--- START ---

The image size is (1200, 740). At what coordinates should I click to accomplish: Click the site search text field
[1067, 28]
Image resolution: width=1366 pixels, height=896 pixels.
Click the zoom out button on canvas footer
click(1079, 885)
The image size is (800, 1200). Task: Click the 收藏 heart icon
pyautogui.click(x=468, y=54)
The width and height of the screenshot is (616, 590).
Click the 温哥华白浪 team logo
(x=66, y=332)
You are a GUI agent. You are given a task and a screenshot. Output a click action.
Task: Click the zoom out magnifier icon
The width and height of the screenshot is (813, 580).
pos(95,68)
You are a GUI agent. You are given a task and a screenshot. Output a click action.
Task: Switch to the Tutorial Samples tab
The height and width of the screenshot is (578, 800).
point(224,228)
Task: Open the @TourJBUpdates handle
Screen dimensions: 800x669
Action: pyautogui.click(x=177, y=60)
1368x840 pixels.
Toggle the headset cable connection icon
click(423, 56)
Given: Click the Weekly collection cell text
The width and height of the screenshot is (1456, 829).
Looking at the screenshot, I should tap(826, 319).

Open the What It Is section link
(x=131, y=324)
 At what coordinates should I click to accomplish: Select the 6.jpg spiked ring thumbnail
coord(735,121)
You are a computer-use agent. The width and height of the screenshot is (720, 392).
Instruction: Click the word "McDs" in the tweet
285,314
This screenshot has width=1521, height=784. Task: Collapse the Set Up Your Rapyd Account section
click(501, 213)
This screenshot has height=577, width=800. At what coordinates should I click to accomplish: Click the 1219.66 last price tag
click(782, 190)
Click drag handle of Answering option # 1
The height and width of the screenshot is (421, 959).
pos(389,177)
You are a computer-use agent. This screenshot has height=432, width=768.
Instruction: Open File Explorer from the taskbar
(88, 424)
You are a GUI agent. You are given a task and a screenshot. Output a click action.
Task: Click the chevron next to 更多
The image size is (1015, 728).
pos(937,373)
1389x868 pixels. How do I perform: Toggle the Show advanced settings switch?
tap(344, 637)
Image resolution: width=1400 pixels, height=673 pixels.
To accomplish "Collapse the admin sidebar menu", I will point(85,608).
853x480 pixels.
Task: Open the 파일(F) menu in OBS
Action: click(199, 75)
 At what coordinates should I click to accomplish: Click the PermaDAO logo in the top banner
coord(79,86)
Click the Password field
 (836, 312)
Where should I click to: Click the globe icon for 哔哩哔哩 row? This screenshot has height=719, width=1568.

--- END ---

- INSTRUCTIONS FOR THE TASK
Once you have read the listing above, set it down again without alteration.

- YOUR RESPONSE
The image size is (1200, 740). At what coordinates should I click to accomplish: Click the site search text field
[1067, 28]
Image resolution: width=1366 pixels, height=896 pixels.
Click the zoom out button on canvas footer
click(1079, 885)
The image size is (800, 1200). Task: Click the 收藏 heart icon
pyautogui.click(x=468, y=54)
The width and height of the screenshot is (616, 590).
Click the 温哥华白浪 team logo
(x=66, y=332)
You are a GUI agent. You are given a task and a screenshot. Output a click action.
Task: Click the zoom out magnifier icon
The width and height of the screenshot is (813, 580).
pos(95,68)
You are a GUI agent. You are given a task and a screenshot. Output a click action.
Task: Switch to the Tutorial Samples tab
The height and width of the screenshot is (578, 800).
point(224,228)
Task: Open the @TourJBUpdates handle
Screen dimensions: 800x669
Action: pyautogui.click(x=177, y=60)
1368x840 pixels.
Toggle the headset cable connection icon
click(423, 56)
Given: Click the Weekly collection cell text
The width and height of the screenshot is (1456, 829).
Looking at the screenshot, I should tap(826, 319).

Open the What It Is section link
(x=131, y=324)
 At what coordinates should I click to accomplish: Select the 6.jpg spiked ring thumbnail
coord(735,121)
You are a computer-use agent. The width and height of the screenshot is (720, 392).
Instruction: Click the word "McDs" in the tweet
285,314
This screenshot has width=1521, height=784. Task: Collapse the Set Up Your Rapyd Account section
click(501, 213)
This screenshot has height=577, width=800. At what coordinates should I click to accomplish: Click the 1219.66 last price tag
click(782, 190)
Click drag handle of Answering option # 1
The height and width of the screenshot is (421, 959).
pos(389,177)
You are a computer-use agent. This screenshot has height=432, width=768.
Instruction: Open File Explorer from the taskbar
(88, 424)
You are a GUI agent. You are given a task and a screenshot. Output a click action.
Task: Click the chevron next to 更多
The image size is (1015, 728).
pos(937,373)
1389x868 pixels. How do I perform: Toggle the Show advanced settings switch?
tap(344, 637)
Image resolution: width=1400 pixels, height=673 pixels.
To accomplish "Collapse the admin sidebar menu", I will point(85,608).
853x480 pixels.
Task: Open the 파일(F) menu in OBS
Action: click(199, 75)
 At what coordinates should I click to accomplish: Click the PermaDAO logo in the top banner
coord(79,86)
Click the Password field
 (836, 312)
Where should I click to: Click the globe icon for 哔哩哔哩 row? This screenshot has height=719, width=1568.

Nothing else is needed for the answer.